This discussion has been locked.
You can no longer post new replies to this discussion. If you have a question you can start a new discussion

Site 2 Site VPN Most Instant Failover which AVOIDS Flapping?

So I've read a few posts describing different scenarios, and my scenario is quite similar to 1 (of many) answered by BAlfson :)

 

2 Sites, both currently use Uplink Balancing for 2x WAN connections at each site.

 

I've read about availability groups and making sure the order matches between sites, but wanted to make sure this was still the best way to set this up?

1) Is there any way to have redundant VPNs running for quickest failover, intelligently managed so the Sophos doesn't muck up the routes and return routes for traffic? (if I turned on 4 vpns ex: Site1WAN1--> Site2WAN1,Site1WAN2--> Site2WAN1,Site1WAN1--> Site2WAN2,Site1WAN2--> Site2WAN2 , and then setup 4x multipath rules on each Site in the same order, would that work, or even be beneficial over using availability groups?)

2) We currently use a VPN with EACH side being able to initiate (quicker turnups), everything I read says for failover to work, only 1 side can initiate, is this still accurate?

3) When I do implement redundant VPNs, what is to prevent the Sophos from panicking and wrongly directing traffic to/from the sites, *IF* 1 or both sites have a connection instability issue?

3a) Going the opposite of "instant" per my post, is there any sort of delay that the VPN turn up could be told to follow? (like the 5 min interval persistence on the uplink balancing itself?)

Thanks!



This thread was automatically locked due to age.
Parents
  • Hey Jared,

    I suspect that you're talking about the "classic" failover approach described in Auto-Failover IPsec VPN Connections.

    Although Sophos UTM multiple S2S IPsec VPN mit Failover – Tutorial (DE) is written in German, it is well documented with pictures of the configurations with WebAdmin in English.  This approach supplies virtually instant failover.

    I don't know what you consider "flapping," but the standard timeout is 15 minutes in Uplink Balancing and Uplink Monitoring.  You will want to read #3 in Rulz (last updated 2019-04-17) for the second exception to it.

    Cheers - Bob

     
    Sophos UTM Community Moderator
    Sophos Certified Architect - UTM
    Sophos Certified Engineer - XG
    Gold Solution Partner since 2005
    MediaSoft, Inc.
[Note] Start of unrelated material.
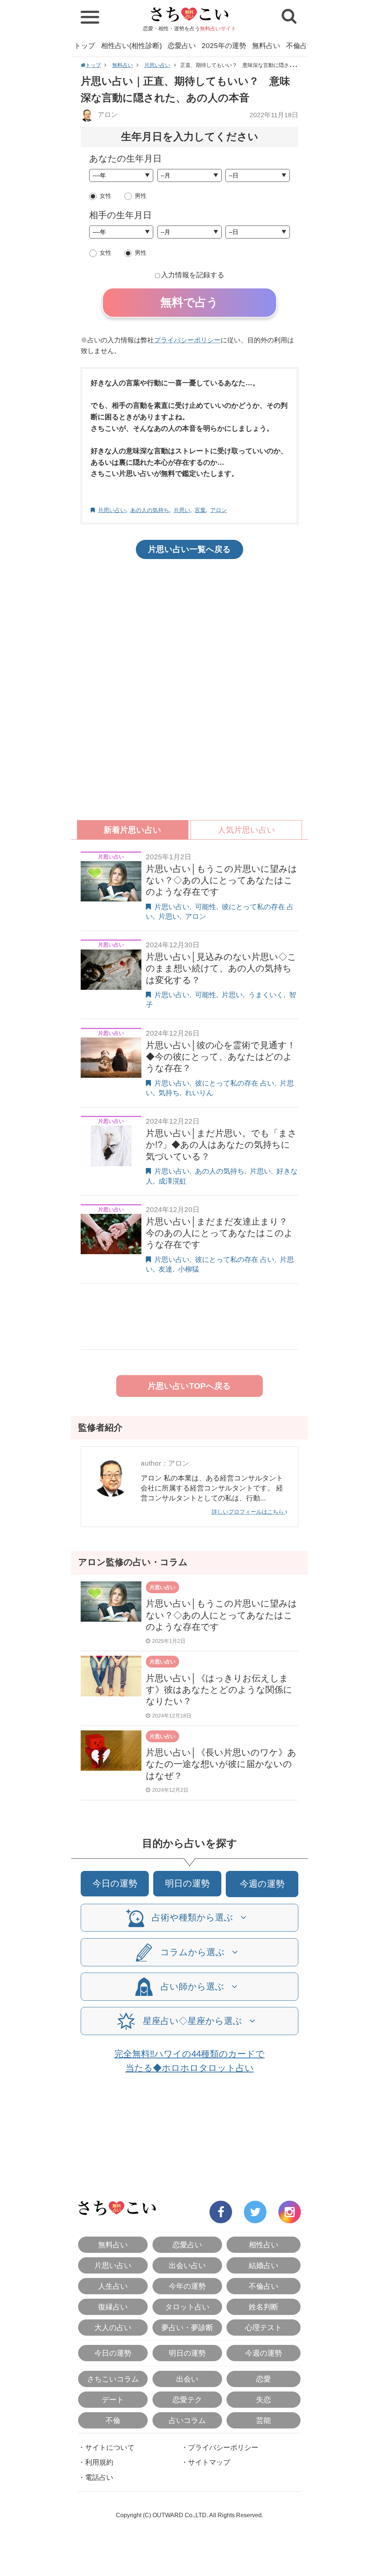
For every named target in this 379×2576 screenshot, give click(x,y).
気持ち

USA
  • Looking over the article, and wanting to understand it fully (thanks google translate)

    1) Since no routes are defined, am i forced to use "automatic firewall rules" and unable then to use "strict routing" ?

    2) Looking at how he configured each WAN at each site to connect, it seems that if SiteAWAN1 dies, and also SiteBWAN4 dies...there is no SiteAWAN2 going to SiteBWAN3 so it has room for improvement maybe?

    3) The article talks about "to use the multipath rules" the WAN links must be part of uplink balancing...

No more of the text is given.